**BRIEF:** Echo the text of every entry below word for word, leaving out the pictures.

**SUPPLIED MATERIAL:**
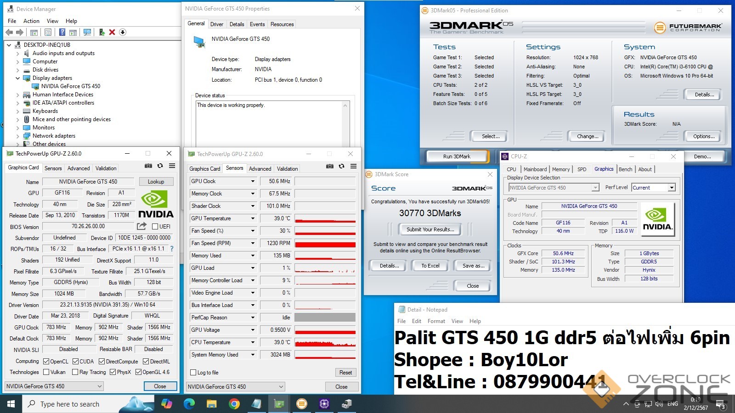The height and width of the screenshot is (413, 735).
Task: Click the update device driver toolbar icon
Action: [x=102, y=32]
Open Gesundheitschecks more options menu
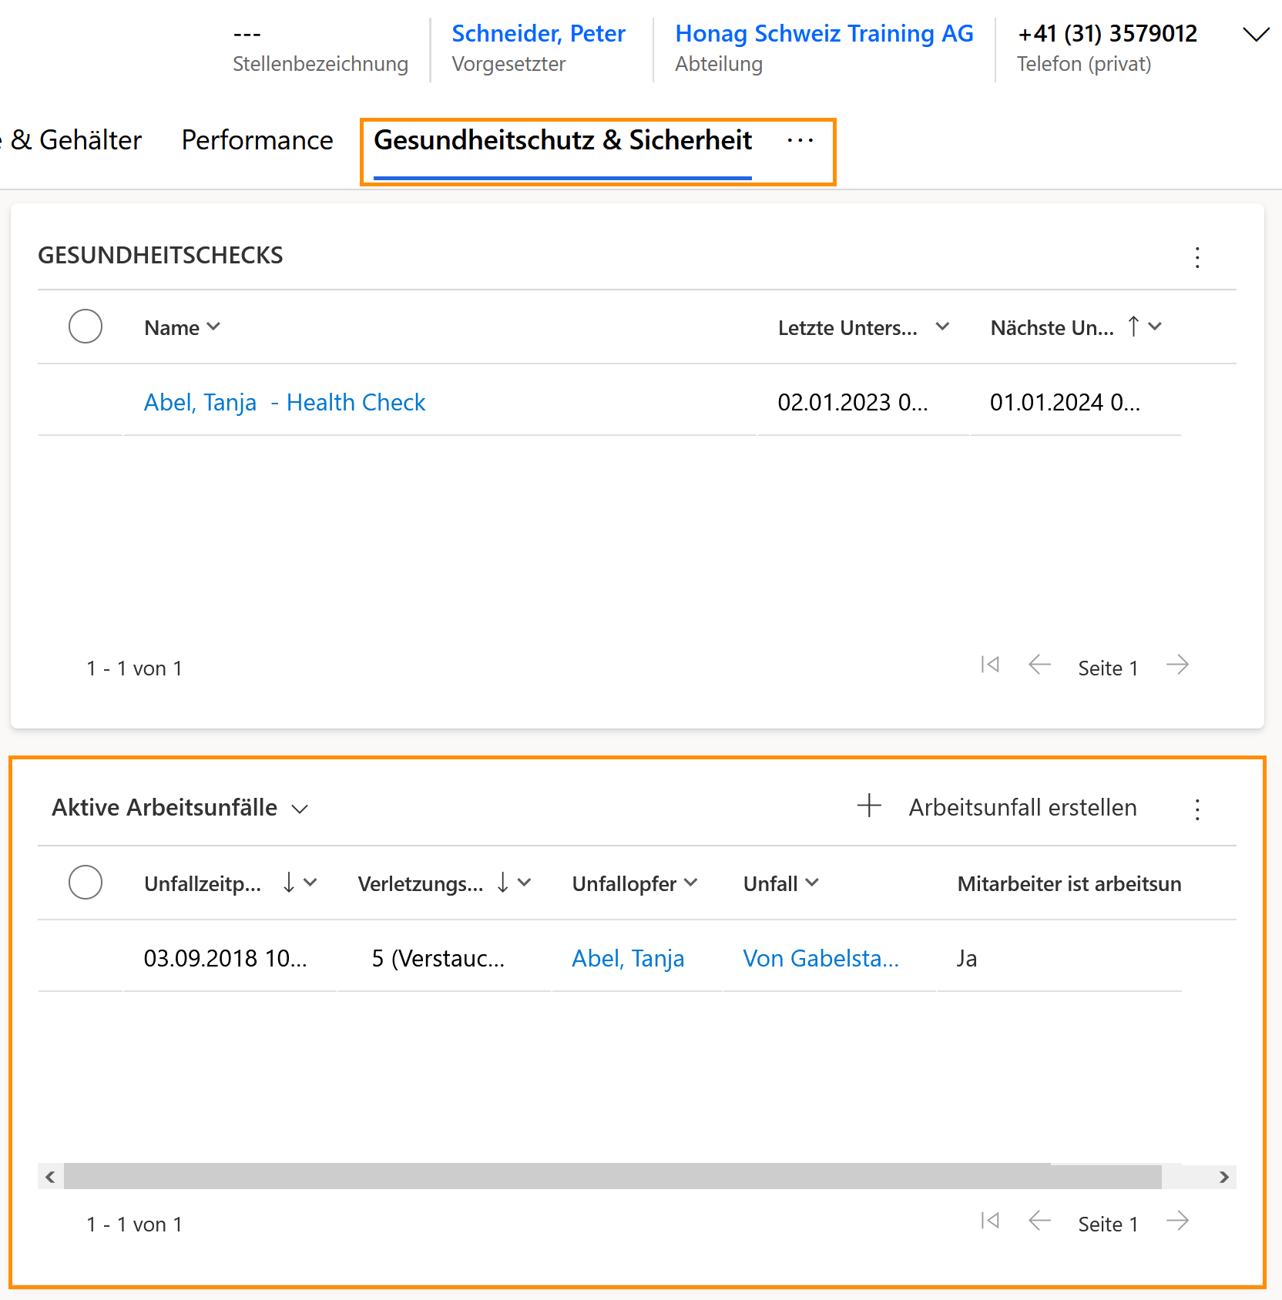Image resolution: width=1282 pixels, height=1300 pixels. pos(1196,257)

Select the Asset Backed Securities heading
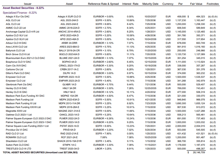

**THE REPLY:**
The height and width of the screenshot is (413, 735).
Task: Click the update device driver toolbar icon
Action: [x=102, y=32]
Open Gesundheitschecks more options menu
Image resolution: width=1282 pixels, height=1300 pixels. pos(1196,257)

Select the Asset Backed Securities heading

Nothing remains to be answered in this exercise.